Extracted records

# # #

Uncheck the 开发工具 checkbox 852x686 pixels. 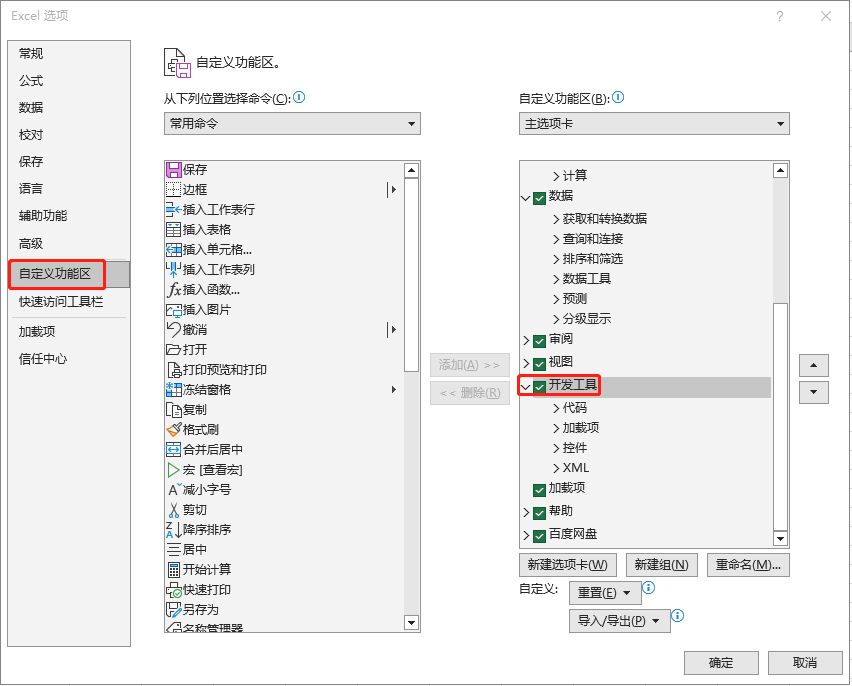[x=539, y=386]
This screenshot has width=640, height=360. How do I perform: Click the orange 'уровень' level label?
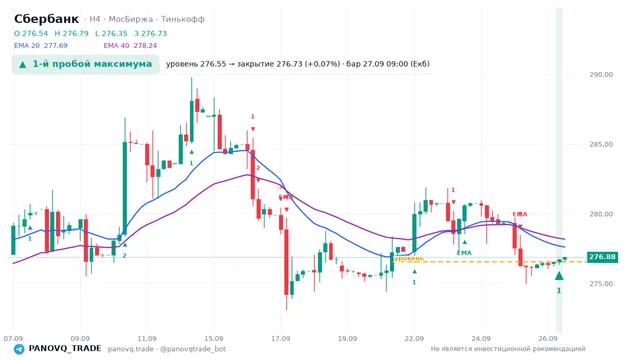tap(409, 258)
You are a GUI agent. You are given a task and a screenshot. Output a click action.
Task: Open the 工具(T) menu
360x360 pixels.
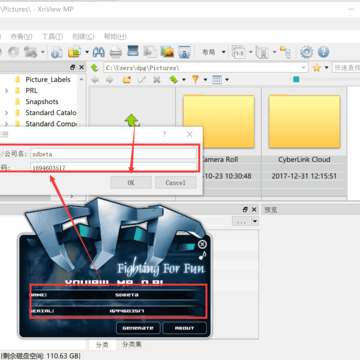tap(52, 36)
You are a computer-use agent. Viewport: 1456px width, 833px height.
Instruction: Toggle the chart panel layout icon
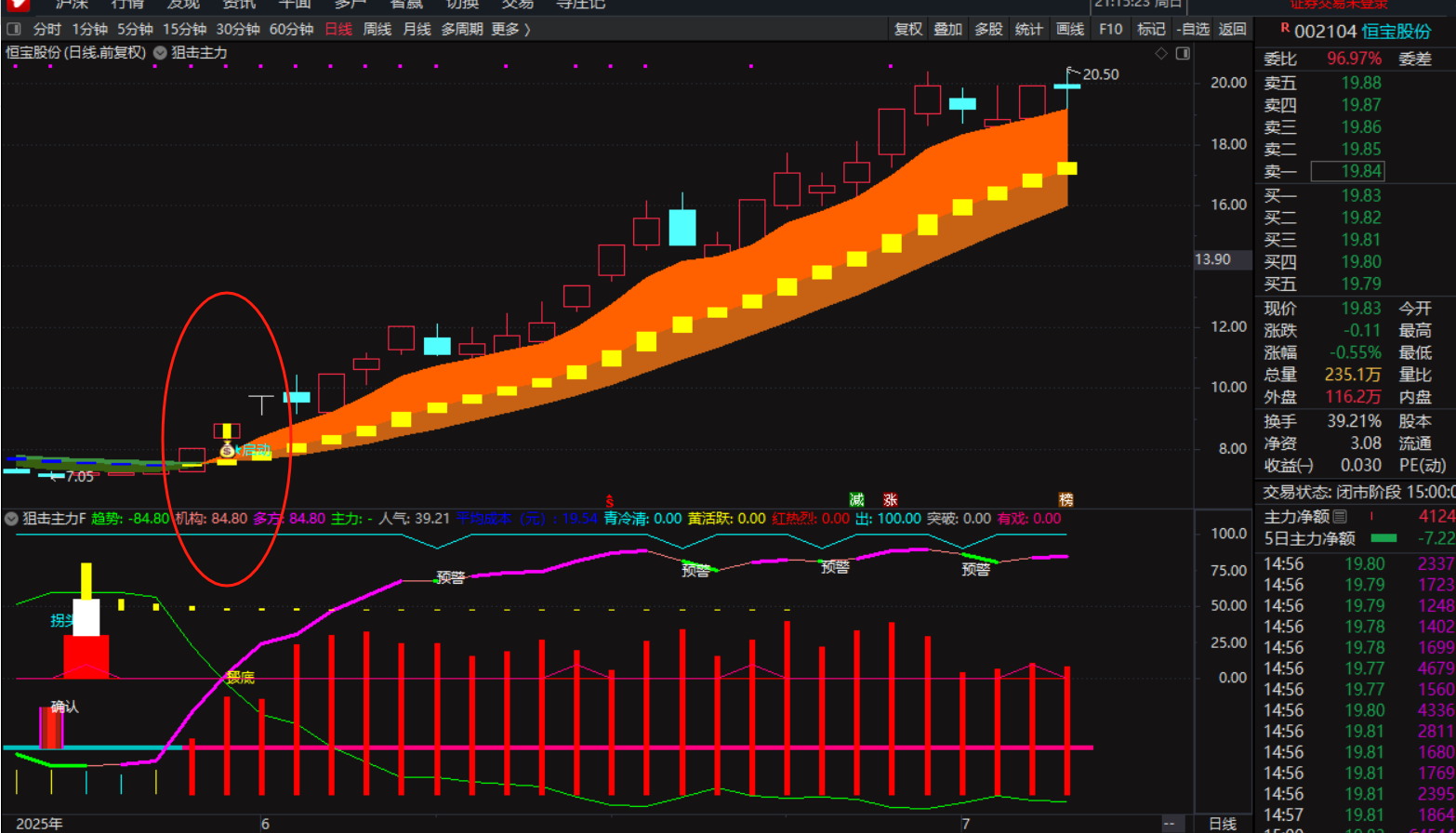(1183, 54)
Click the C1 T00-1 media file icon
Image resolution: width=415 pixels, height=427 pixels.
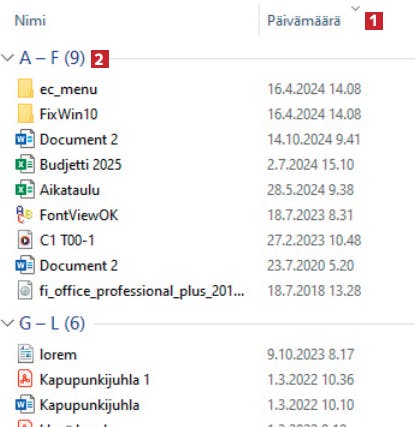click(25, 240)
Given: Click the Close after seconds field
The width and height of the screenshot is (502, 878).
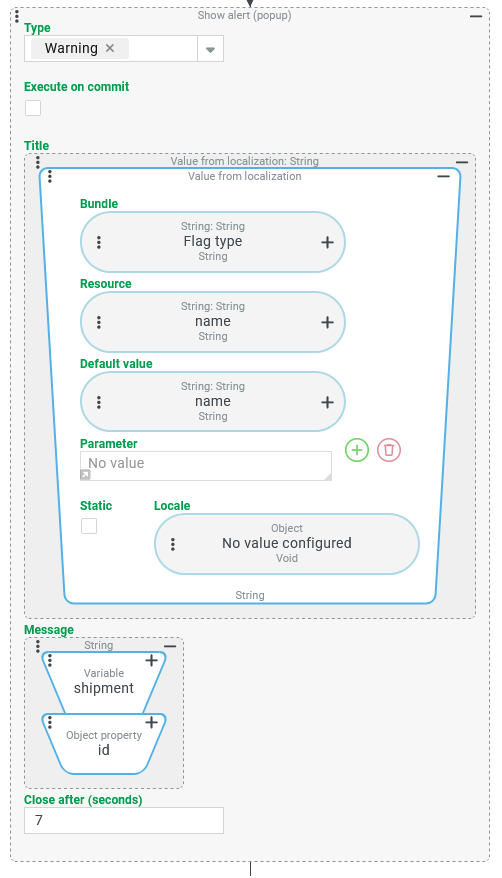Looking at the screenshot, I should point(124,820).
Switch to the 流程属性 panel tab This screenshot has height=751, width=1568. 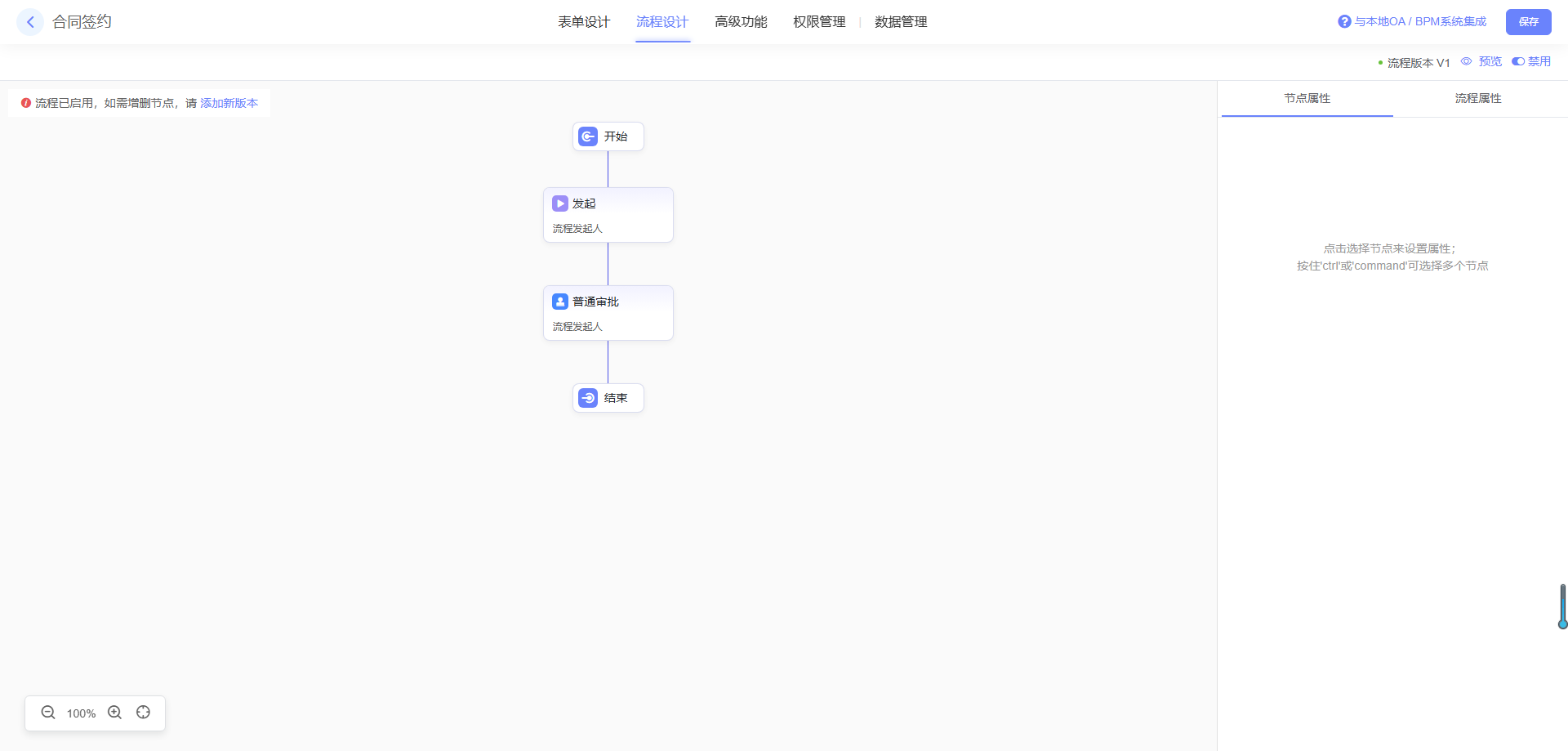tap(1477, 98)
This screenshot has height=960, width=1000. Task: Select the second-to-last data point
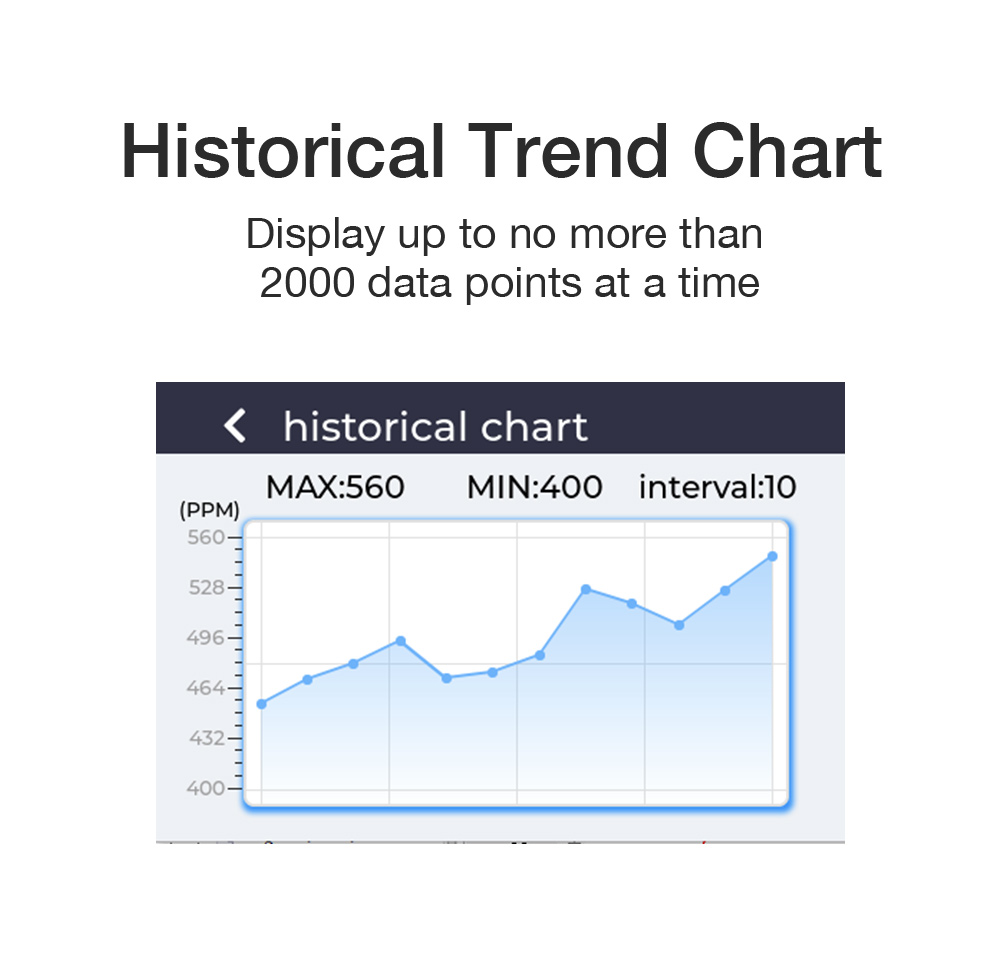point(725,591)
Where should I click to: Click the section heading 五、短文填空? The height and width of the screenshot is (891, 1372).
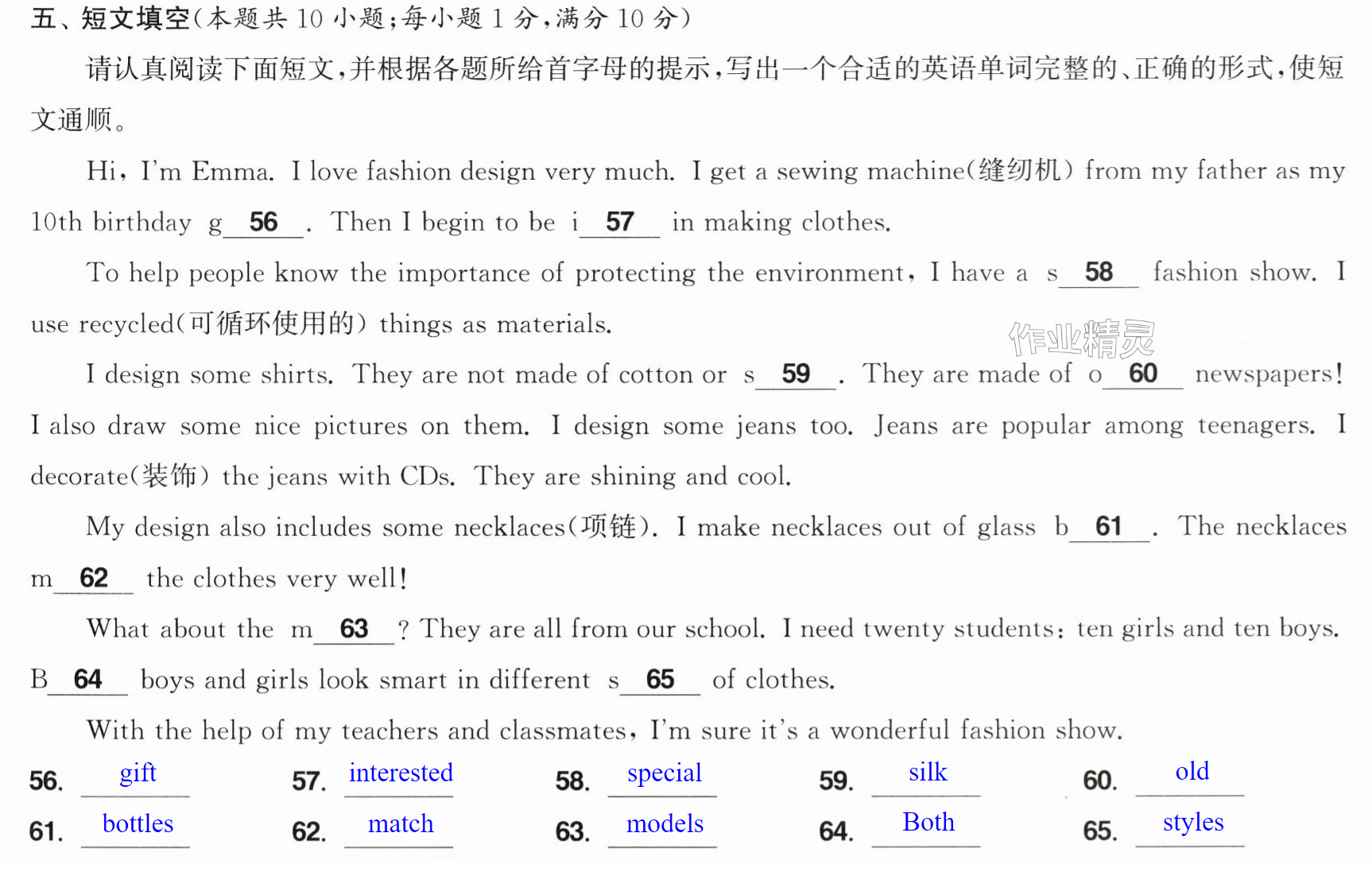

# # #

Problem requirements:
Pick out every line above that holds the word "agent" and copy it.

Response box:
You are a GUI agent. You are given a task and a screenshot. Output a click action.
You are a computer-use agent. Viewport: 1456px width, 833px height.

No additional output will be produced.